Again it is all about compromise. As Kale mentioned, more speakers = more path, arrival, reflection and cancellation issues.
To quote a guy on another forum, "If you can't get a 2 way (mid/tweet) to sound good, then a 3 way (midbass, midrange, tweet) will rape your mother".
Ideally everyone would have a single driver on each side, that would play flat from 20hz to 20khz with no dip in response and be 110db efficient. That speaker will never exist, can't be done. Physics wins heh
Fej
Last edited by fej; Oct 14, 2011 at 08:22 PM.






But all in all you are missing the point of "Staging," whereas you lift the bottom to the ear.
You cannot do that with speakers that are at your knees with legs blocking, and seats blocking from the rear.
Pillar tweets help as does a strong 3.5 mid at the upper door.
Ideally speakers should be set along the a-pillars as an array, that would be pretty cool and solve much of this. Or speakers in the forward corners of the windshield?
Word is that Apple is working on a proprietary car audio system, but will likely be just be a HU thing. Thanks dudes, this is a great thread ...
First: No rear speakers should be used.
And... Depends. In a car with a large center tunnel (like the corvette) you're right that you really have to have the tweeters in the a-pillar.
Crossover should be around 3-3.5k. No need for a 3" speaker (Unless your mids don't play that high, or your tweeters don't play that low.) I used to run a 3 way system with my dynaudio speakers using dome mids which are MUCH more versatile than cone mids. I still ended up going back to a 2 way system with tweeters in pillars.
In a car with a large footwell and small center hump, you can put all the speakers on the floor and have a high stage height. An old installers trick is to point the midrange at the glass in front of the driver's head. The audio reflections pick the stage up. As I mentioned, in my old Tacoma install I had my tweeters damn near on the floor. The sound all sounded like it came from mid-windshield level.
Soundwaves can actually travel around objects and continue on their path depending on their wavelength. High frequencies can be blocked by very, very small objects. Low frequencies can get around damn near anything.
Example: pass your hand in front of a tweeter a few inches away. Huge change in sound. Do it to a midrange - little to no change.
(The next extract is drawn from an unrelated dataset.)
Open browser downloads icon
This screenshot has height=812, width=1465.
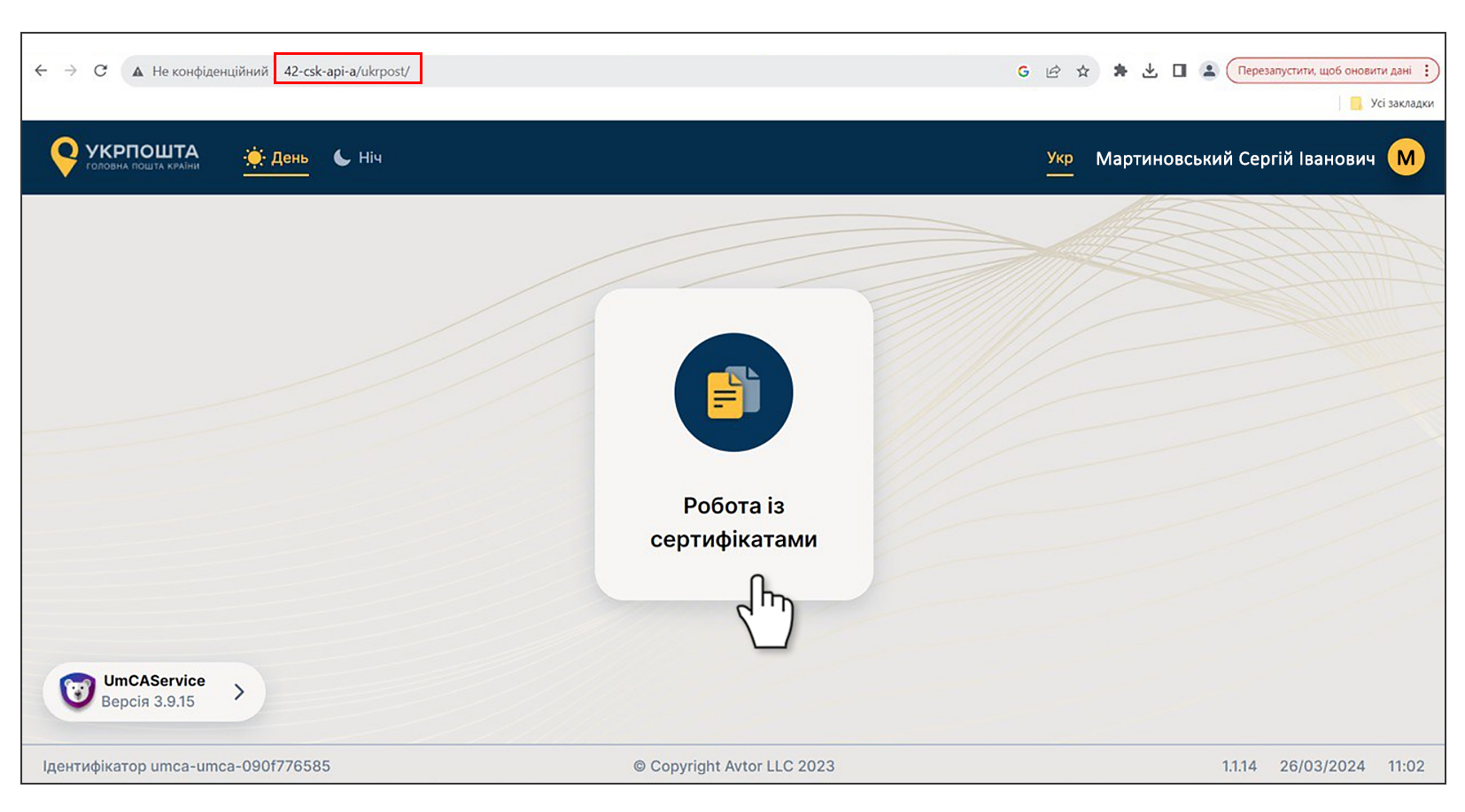1150,71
Do it to a sub - absolutely no change.
Arrays are a mess and there are very few people that can properly set one up. They are a very interesting idea.
Tweeters near glass is nearly always a bad idea.
One of the reasons my system needs very little EQ is extremely careful speaker aiming. My tweeters took me months to get dialed in before I "froze them" in the a-pillars. My midranges are angled slightly up. not as much as I'd like, but they are 8" and are as much as they'll go.
The other reason is that I used the crossover to gap them. ~3k is a bad spot in the corvette. So I gapped around that.
Last edited by Kale; Oct 15, 2011 at 01:14 AM.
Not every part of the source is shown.